▸ **TASK DIRECTIONS**: Records follow. Pull out every line that contains "purple".

··· MATERIAL PROVIDED ···

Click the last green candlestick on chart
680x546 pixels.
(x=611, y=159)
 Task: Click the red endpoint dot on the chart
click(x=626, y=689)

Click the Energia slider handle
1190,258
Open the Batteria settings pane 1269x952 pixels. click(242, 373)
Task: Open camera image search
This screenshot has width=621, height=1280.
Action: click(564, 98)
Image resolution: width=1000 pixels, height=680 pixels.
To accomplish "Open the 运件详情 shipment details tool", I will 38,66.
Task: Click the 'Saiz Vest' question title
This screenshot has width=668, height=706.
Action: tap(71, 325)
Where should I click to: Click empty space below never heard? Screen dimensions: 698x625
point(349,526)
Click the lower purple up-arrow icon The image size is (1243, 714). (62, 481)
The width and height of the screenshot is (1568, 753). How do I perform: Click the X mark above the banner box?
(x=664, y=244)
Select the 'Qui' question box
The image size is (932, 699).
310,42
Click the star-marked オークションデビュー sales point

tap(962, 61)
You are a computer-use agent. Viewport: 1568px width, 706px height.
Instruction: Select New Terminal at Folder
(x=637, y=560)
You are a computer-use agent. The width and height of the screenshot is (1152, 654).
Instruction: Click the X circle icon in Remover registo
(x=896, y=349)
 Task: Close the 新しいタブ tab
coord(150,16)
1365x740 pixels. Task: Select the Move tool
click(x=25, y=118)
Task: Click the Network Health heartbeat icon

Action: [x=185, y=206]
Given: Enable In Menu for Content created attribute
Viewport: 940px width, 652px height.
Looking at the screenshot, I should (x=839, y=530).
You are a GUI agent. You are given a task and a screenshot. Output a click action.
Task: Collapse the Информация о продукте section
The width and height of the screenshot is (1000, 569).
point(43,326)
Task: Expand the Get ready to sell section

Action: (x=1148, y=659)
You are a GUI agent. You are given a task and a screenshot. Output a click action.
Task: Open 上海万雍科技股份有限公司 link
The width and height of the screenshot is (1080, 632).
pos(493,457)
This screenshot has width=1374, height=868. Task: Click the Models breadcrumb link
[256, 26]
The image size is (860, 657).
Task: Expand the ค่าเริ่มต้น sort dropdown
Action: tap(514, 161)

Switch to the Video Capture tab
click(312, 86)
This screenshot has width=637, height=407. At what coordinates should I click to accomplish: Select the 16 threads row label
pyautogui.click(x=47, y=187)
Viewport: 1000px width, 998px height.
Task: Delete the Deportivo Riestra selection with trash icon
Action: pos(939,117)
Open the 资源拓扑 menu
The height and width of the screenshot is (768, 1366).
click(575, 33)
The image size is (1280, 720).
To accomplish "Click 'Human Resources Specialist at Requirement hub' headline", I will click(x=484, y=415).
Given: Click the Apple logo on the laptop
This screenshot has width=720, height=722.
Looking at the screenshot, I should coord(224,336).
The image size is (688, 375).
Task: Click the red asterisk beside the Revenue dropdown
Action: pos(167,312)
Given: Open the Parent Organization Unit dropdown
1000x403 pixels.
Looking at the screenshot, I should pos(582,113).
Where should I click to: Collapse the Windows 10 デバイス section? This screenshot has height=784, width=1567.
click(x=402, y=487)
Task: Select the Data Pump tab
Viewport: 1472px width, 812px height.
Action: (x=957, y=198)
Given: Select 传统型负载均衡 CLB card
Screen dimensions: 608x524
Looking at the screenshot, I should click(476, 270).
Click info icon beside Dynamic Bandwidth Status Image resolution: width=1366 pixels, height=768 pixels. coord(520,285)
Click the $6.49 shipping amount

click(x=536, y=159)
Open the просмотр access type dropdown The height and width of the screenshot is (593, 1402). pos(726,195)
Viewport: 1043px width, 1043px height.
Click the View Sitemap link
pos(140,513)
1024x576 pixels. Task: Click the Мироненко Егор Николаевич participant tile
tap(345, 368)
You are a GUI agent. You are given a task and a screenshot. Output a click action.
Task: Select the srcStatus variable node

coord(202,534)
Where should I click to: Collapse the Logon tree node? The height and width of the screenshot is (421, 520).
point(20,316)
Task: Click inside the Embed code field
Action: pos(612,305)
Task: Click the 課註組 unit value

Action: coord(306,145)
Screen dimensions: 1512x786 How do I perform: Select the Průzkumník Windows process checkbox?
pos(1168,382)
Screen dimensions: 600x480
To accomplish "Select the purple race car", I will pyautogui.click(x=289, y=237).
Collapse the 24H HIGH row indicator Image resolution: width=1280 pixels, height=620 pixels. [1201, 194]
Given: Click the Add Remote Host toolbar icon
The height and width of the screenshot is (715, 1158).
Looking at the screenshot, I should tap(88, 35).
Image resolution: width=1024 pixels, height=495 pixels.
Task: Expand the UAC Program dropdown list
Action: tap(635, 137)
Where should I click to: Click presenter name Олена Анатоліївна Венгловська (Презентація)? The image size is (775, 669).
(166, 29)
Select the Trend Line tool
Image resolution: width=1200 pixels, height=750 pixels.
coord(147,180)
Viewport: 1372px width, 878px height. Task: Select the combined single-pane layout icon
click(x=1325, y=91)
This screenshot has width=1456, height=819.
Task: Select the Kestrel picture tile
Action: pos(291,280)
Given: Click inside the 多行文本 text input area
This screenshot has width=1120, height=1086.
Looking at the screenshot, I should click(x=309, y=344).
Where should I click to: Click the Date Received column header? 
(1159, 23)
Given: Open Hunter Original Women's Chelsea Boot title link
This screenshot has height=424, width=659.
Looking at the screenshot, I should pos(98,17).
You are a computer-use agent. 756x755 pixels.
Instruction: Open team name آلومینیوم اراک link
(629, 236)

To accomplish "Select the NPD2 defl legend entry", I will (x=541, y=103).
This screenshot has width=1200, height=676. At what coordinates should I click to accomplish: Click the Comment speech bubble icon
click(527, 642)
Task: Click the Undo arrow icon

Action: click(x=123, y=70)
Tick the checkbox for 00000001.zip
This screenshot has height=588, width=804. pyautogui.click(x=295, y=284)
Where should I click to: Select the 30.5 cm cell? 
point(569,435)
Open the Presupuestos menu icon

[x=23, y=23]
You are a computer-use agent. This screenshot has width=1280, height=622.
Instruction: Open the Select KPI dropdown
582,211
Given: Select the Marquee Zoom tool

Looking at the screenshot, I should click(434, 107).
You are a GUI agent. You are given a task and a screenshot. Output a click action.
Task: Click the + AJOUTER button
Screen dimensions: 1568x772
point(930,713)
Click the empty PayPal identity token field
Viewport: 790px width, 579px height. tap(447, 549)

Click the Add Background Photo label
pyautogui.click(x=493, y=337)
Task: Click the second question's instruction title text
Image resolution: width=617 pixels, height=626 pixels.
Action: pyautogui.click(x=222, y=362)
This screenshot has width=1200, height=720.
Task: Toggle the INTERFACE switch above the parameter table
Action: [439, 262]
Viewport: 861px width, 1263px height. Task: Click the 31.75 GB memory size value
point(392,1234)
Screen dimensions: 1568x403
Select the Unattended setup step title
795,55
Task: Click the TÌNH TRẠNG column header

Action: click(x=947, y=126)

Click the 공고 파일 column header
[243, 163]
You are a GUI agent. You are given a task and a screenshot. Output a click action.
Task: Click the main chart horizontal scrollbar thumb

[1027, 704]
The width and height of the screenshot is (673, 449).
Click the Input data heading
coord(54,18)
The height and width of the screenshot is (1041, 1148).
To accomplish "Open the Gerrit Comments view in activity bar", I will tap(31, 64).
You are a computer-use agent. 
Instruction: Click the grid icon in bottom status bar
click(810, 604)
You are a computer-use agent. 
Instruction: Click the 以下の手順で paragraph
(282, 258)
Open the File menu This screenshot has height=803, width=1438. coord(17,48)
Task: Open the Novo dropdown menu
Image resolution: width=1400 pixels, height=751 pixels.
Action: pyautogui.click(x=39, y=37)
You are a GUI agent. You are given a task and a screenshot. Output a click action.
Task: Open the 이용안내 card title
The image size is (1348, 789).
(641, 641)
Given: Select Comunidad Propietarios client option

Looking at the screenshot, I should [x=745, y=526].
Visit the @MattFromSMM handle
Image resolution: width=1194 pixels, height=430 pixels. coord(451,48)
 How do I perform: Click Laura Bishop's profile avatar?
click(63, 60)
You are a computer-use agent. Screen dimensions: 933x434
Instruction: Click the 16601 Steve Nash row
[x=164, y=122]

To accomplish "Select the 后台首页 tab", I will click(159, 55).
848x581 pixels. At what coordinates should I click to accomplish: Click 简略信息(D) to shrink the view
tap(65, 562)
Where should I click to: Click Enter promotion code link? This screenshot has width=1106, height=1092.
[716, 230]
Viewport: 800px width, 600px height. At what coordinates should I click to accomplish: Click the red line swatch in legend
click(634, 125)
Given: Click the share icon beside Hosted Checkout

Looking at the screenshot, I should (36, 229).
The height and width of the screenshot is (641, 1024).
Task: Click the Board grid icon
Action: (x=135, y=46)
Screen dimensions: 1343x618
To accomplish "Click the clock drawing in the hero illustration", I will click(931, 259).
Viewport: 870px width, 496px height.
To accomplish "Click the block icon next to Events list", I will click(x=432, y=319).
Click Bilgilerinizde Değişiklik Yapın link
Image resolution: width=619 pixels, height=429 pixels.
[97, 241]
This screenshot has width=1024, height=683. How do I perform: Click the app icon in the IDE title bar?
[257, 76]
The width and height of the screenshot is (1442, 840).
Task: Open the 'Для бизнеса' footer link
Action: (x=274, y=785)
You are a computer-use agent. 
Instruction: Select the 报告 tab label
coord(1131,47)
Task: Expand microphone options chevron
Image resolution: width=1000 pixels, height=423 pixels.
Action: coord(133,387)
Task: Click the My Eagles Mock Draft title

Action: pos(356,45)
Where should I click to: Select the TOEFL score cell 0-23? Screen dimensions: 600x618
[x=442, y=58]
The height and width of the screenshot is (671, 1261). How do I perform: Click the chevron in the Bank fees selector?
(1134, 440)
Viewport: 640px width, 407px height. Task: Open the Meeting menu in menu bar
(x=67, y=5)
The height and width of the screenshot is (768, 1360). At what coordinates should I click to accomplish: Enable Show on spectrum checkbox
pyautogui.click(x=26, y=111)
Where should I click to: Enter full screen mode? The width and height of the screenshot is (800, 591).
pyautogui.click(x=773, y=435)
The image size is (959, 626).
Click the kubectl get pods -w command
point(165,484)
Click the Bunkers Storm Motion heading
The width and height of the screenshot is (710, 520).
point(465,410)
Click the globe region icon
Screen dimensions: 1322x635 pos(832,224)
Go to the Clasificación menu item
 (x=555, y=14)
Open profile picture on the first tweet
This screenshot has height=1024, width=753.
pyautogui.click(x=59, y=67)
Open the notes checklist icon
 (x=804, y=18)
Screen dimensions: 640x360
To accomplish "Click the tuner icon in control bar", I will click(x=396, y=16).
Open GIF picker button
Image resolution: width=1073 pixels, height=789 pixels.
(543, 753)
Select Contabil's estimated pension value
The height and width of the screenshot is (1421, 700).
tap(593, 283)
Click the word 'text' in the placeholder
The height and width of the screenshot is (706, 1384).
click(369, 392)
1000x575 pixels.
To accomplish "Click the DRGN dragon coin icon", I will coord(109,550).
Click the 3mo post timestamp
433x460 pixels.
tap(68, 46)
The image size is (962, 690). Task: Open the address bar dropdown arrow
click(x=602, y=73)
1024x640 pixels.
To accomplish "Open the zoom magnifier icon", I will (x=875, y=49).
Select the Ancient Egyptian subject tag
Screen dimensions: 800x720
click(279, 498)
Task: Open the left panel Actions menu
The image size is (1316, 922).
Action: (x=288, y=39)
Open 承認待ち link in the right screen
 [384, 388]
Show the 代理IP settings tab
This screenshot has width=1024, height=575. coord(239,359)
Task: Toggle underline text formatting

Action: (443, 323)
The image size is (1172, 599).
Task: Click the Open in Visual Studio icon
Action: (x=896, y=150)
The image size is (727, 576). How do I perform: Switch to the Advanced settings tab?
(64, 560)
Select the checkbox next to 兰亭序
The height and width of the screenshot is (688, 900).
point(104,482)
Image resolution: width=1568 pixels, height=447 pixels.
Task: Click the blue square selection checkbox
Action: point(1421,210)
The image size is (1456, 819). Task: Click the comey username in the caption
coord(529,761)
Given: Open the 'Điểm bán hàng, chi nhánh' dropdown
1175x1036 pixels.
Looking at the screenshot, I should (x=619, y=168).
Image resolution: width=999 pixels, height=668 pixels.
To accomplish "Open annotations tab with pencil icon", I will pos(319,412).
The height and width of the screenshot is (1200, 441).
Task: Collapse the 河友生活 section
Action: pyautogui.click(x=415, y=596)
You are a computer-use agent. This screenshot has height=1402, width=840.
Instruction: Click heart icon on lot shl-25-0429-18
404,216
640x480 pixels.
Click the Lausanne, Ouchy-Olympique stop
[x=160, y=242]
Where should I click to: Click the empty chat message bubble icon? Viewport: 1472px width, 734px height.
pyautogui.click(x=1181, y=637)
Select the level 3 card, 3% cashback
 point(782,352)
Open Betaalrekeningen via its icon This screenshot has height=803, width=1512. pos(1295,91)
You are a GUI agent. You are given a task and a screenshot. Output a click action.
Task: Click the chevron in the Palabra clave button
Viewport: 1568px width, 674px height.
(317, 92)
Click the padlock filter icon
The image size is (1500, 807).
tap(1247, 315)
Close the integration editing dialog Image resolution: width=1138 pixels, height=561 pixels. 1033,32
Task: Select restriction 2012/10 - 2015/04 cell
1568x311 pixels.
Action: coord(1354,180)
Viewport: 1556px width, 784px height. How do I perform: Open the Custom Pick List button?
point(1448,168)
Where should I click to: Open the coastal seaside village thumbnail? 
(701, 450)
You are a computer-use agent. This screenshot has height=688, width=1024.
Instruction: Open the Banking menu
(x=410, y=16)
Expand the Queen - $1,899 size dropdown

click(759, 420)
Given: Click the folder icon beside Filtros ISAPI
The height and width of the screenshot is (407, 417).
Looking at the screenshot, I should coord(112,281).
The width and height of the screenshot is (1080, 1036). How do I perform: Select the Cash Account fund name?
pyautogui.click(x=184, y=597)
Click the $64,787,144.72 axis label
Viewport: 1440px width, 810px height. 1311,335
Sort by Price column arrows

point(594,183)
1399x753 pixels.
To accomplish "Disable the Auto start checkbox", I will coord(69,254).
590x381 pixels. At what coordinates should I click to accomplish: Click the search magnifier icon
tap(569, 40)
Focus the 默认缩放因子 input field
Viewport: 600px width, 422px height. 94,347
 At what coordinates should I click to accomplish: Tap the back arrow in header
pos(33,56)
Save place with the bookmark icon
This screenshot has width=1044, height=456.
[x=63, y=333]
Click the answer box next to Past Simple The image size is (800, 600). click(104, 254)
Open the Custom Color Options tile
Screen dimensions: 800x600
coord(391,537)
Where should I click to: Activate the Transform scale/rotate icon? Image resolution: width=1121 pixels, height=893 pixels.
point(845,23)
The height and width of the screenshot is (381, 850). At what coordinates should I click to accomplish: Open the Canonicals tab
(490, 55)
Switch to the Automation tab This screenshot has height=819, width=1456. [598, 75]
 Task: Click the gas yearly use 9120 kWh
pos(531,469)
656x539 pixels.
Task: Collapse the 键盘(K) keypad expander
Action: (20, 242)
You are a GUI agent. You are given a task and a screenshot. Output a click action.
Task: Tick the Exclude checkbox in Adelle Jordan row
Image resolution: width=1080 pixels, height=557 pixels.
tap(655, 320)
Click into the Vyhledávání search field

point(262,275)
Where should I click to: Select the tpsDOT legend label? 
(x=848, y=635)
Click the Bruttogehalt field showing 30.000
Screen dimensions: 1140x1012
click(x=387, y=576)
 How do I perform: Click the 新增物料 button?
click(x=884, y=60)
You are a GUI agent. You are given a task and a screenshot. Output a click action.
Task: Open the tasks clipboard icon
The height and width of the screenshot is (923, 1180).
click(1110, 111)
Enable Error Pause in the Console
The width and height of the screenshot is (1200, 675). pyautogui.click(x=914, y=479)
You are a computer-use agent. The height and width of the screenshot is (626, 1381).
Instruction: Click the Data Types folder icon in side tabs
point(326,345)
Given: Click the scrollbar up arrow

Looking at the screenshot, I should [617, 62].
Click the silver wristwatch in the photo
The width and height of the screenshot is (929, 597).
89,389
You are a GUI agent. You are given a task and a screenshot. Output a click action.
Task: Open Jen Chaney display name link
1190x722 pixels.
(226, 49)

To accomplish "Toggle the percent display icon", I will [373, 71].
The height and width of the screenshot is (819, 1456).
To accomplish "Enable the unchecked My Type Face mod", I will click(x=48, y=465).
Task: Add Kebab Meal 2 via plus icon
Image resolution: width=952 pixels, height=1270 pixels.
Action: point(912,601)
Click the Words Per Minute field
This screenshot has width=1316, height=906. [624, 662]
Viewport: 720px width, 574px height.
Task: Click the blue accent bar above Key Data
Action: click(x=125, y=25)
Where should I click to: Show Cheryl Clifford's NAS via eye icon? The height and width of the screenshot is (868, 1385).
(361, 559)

···

▸ **RESPONSE TO THIS TASK**:
Click the lower purple up-arrow icon The image size is (1243, 714). (62, 481)
To accomplish "Select the purple race car", I will pyautogui.click(x=289, y=237).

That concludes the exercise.